┏━━

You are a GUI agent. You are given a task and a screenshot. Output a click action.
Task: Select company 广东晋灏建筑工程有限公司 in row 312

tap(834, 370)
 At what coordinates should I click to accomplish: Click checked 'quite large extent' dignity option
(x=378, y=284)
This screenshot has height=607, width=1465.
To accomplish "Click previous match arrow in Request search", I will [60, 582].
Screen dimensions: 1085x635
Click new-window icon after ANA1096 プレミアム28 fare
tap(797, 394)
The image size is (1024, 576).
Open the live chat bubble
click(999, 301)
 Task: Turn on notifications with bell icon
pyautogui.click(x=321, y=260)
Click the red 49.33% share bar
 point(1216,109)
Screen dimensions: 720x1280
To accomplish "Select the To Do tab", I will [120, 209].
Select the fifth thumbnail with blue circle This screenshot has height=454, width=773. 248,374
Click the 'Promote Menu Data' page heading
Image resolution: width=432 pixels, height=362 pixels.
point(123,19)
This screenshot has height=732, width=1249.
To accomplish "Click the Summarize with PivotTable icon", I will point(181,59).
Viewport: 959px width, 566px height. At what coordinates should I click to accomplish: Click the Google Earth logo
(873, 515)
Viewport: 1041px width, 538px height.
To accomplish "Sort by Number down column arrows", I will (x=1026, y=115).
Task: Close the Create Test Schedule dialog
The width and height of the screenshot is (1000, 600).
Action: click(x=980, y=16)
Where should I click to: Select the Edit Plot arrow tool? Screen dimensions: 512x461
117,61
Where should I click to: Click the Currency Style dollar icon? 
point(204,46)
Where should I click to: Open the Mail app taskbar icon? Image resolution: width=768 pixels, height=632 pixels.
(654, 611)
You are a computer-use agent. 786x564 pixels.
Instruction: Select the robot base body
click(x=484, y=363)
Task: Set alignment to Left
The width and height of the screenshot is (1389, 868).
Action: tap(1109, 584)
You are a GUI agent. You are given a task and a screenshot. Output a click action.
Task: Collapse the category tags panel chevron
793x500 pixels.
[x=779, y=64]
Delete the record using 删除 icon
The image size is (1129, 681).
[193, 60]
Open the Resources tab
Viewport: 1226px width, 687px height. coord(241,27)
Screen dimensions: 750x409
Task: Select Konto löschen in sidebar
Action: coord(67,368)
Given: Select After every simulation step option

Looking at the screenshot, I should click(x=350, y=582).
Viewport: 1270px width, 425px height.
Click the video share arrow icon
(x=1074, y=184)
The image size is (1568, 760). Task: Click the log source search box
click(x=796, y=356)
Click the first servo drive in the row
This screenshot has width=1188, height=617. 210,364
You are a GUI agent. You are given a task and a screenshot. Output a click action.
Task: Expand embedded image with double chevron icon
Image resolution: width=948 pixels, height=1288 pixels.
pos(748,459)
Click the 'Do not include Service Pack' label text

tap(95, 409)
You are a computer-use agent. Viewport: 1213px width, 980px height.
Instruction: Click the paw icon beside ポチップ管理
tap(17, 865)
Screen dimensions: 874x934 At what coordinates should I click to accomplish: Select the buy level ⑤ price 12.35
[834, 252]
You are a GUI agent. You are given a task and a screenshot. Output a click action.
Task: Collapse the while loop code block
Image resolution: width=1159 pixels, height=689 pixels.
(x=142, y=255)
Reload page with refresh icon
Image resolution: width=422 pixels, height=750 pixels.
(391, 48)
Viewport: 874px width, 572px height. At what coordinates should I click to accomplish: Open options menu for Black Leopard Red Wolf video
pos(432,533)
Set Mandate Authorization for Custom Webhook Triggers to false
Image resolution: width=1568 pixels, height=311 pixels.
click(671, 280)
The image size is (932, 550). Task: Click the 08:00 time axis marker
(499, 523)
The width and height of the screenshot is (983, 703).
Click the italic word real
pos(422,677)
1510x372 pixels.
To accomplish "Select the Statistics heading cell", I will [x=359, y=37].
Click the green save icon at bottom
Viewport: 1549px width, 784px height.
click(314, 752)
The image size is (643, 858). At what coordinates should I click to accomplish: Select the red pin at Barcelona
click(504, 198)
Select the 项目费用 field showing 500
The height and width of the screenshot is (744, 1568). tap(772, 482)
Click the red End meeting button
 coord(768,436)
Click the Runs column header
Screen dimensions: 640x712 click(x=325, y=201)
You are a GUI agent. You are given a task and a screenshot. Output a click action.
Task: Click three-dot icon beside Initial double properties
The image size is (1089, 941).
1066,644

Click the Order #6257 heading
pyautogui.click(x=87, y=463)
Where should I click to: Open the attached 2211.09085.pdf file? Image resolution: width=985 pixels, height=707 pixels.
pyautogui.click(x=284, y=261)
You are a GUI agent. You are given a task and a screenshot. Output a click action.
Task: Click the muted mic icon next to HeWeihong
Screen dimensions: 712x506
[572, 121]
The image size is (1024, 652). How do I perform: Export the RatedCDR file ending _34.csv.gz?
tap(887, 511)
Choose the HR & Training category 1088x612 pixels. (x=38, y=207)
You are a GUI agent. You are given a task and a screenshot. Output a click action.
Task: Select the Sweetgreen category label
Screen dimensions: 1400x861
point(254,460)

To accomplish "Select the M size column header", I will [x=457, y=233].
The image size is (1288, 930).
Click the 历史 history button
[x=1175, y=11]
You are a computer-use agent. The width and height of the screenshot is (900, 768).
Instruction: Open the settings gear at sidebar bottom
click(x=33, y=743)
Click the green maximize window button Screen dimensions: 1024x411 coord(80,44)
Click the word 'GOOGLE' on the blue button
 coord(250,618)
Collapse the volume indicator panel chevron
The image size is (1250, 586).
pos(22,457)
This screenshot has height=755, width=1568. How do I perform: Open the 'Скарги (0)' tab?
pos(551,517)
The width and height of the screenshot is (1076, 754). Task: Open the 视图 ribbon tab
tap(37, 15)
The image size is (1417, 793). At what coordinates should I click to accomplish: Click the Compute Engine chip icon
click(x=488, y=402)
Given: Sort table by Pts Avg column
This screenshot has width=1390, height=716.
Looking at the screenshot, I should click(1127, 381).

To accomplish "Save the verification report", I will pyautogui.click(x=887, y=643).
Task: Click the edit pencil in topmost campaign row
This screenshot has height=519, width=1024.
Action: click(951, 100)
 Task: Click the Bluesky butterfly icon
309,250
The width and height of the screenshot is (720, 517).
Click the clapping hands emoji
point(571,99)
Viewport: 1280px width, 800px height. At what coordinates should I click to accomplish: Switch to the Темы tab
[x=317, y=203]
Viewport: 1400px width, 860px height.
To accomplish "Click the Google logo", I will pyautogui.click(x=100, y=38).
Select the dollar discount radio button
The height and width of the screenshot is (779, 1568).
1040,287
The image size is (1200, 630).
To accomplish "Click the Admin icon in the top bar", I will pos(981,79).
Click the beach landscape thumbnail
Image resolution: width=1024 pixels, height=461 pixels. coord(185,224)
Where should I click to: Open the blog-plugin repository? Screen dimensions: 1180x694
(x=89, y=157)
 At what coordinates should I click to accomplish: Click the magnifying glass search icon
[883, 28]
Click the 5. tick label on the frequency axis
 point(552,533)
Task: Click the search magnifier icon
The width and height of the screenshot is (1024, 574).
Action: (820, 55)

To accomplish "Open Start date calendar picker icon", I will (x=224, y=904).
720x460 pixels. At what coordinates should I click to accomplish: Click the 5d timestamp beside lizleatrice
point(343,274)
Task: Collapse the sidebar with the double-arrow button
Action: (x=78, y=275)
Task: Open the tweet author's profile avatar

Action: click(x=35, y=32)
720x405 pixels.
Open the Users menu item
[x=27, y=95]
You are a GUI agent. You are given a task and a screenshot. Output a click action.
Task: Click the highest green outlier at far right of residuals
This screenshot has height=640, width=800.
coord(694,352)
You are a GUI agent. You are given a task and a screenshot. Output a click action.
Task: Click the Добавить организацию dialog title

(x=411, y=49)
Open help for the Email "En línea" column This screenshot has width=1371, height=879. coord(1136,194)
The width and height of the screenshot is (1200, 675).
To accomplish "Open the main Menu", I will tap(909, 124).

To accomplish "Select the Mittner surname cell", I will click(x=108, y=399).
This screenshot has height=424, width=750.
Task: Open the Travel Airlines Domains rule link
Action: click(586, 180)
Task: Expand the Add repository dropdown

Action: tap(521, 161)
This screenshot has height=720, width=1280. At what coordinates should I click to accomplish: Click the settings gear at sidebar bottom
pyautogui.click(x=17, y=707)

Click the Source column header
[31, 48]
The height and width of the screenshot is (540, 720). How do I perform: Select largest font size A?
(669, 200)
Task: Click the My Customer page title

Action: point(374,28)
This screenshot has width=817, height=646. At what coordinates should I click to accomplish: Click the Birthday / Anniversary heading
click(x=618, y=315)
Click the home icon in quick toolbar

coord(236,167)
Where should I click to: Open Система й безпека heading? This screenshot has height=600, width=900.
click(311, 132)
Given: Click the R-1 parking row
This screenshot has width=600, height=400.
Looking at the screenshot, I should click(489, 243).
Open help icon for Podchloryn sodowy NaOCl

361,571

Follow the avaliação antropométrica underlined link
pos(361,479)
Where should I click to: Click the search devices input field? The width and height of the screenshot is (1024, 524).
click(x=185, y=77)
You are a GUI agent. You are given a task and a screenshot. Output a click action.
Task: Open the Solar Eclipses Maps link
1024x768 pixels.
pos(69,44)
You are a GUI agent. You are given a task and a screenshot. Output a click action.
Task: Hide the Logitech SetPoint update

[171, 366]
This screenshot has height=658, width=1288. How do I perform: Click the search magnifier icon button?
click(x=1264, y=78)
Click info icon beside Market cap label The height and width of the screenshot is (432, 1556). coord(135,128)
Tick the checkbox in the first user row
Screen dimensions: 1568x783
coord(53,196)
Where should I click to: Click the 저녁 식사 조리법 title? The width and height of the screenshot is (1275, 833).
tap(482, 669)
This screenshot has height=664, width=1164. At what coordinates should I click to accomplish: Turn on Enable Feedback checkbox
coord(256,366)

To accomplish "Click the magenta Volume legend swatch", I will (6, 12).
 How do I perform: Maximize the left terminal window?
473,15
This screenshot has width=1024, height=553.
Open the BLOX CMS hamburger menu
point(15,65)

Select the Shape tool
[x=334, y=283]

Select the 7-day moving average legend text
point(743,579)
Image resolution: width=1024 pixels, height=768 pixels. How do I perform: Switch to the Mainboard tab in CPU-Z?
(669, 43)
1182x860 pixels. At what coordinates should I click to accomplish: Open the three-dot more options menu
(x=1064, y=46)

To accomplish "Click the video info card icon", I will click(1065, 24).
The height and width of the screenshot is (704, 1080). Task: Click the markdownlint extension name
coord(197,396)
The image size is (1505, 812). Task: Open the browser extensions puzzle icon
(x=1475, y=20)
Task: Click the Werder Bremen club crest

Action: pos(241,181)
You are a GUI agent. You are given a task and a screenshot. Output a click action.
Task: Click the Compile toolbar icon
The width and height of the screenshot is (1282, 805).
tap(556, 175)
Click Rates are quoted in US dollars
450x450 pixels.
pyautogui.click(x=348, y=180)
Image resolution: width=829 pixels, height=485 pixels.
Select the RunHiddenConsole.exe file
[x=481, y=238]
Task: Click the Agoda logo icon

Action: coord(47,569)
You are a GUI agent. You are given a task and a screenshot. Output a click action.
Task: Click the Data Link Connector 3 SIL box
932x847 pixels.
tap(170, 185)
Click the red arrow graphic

┗━━

> _EXERCISE PROMPT_: With the first line of the material as the start and the line containing "The image size is (1024, 576)." as the end, repeat that span exactly and add nothing.

> _REPLY_:
You are a GUI agent. You are given a task and a screenshot. Output a click action.
Task: Select company 广东晋灏建筑工程有限公司 in row 312

tap(834, 370)
 At what coordinates should I click to accomplish: Click checked 'quite large extent' dignity option
(x=378, y=284)
This screenshot has height=607, width=1465.
To accomplish "Click previous match arrow in Request search", I will [60, 582].
Screen dimensions: 1085x635
Click new-window icon after ANA1096 プレミアム28 fare
tap(797, 394)
The image size is (1024, 576).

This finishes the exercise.